(Data lines)
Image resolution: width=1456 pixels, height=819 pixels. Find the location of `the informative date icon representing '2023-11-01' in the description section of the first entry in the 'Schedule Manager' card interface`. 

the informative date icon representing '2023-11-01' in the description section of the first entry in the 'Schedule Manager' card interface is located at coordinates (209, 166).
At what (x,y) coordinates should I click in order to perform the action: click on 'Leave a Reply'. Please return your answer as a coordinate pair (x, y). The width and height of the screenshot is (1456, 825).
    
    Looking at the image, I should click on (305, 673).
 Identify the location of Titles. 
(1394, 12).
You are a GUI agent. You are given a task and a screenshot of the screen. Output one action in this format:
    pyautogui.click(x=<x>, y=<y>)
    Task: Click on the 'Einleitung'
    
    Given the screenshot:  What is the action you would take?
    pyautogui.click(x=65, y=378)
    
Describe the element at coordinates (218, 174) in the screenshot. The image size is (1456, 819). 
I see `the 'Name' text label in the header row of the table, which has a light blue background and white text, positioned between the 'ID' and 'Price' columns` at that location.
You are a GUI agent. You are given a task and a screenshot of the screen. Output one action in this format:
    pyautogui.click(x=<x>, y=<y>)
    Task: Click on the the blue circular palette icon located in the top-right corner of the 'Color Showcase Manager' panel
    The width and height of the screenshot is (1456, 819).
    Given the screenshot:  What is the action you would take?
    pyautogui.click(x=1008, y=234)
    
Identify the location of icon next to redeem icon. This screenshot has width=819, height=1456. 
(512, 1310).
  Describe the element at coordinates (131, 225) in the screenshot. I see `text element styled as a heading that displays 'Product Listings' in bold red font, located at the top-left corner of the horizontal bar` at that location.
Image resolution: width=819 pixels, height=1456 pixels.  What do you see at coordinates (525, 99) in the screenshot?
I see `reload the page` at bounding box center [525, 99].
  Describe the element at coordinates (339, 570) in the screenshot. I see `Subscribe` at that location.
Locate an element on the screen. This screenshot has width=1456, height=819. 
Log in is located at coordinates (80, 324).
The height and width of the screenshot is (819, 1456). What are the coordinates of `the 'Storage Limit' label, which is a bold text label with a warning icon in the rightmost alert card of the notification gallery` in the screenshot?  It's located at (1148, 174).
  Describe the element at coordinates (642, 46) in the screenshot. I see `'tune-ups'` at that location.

(Objective)
Reproduce the lines between the one containing "At what (x,y)" and the one containing "Looking at the", inclusive, with "coordinate pair" replaced by "coordinate tuple" and nothing else altered.

(Result for this task)
At what (x,y) coordinates should I click in order to perform the action: click on 'Leave a Reply'. Please return your answer as a coordinate tuple (x, y). The width and height of the screenshot is (1456, 825).
    
    Looking at the image, I should click on (305, 673).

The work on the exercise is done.